§ **Exercise prompt**
Below are some records; retype all of them exactly.

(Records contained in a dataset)
★ ★ ★ ★

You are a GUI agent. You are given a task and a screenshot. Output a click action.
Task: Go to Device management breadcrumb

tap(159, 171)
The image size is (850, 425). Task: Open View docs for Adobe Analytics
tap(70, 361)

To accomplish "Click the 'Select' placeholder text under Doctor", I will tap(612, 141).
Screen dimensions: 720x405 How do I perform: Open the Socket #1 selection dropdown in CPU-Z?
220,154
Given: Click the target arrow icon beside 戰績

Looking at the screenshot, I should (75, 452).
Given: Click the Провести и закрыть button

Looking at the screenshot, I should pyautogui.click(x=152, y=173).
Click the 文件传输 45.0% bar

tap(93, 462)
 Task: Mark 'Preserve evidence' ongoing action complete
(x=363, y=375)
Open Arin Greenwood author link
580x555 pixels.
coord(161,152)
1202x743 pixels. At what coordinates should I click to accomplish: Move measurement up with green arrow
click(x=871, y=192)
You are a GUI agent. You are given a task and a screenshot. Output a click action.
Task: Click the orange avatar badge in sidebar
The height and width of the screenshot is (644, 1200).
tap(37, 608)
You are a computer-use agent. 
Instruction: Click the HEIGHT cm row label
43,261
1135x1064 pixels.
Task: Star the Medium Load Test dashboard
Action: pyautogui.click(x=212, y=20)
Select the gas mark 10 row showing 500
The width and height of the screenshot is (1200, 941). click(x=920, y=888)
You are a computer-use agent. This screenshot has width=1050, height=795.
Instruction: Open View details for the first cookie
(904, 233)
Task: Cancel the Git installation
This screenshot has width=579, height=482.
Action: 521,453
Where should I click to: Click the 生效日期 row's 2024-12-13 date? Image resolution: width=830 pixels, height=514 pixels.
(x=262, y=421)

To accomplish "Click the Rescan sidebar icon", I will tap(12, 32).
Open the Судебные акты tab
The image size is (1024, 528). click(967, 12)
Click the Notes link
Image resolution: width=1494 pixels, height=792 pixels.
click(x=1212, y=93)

★ ★ ★ ★

§ **Solution for this problem**
You are a GUI agent. You are given a task and a screenshot. Output a click action.
Task: Go to Device management breadcrumb

tap(159, 171)
The image size is (850, 425). Task: Open View docs for Adobe Analytics
tap(70, 361)

To accomplish "Click the 'Select' placeholder text under Doctor", I will tap(612, 141).
Screen dimensions: 720x405 How do I perform: Open the Socket #1 selection dropdown in CPU-Z?
220,154
Given: Click the target arrow icon beside 戰績

Looking at the screenshot, I should (75, 452).
Given: Click the Провести и закрыть button

Looking at the screenshot, I should pyautogui.click(x=152, y=173).
Click the 文件传输 45.0% bar

tap(93, 462)
 Task: Mark 'Preserve evidence' ongoing action complete
(x=363, y=375)
Open Arin Greenwood author link
580x555 pixels.
coord(161,152)
1202x743 pixels. At what coordinates should I click to accomplish: Move measurement up with green arrow
click(x=871, y=192)
You are a GUI agent. You are given a task and a screenshot. Output a click action.
Task: Click the orange avatar badge in sidebar
The height and width of the screenshot is (644, 1200).
tap(37, 608)
You are a computer-use agent. 
Instruction: Click the HEIGHT cm row label
43,261
1135x1064 pixels.
Task: Star the Medium Load Test dashboard
Action: pyautogui.click(x=212, y=20)
Select the gas mark 10 row showing 500
The width and height of the screenshot is (1200, 941). click(x=920, y=888)
You are a computer-use agent. This screenshot has width=1050, height=795.
Instruction: Open View details for the first cookie
(904, 233)
Task: Cancel the Git installation
This screenshot has width=579, height=482.
Action: 521,453
Where should I click to: Click the 生效日期 row's 2024-12-13 date? Image resolution: width=830 pixels, height=514 pixels.
(x=262, y=421)

To accomplish "Click the Rescan sidebar icon", I will tap(12, 32).
Open the Судебные акты tab
The image size is (1024, 528). click(967, 12)
Click the Notes link
Image resolution: width=1494 pixels, height=792 pixels.
click(x=1212, y=93)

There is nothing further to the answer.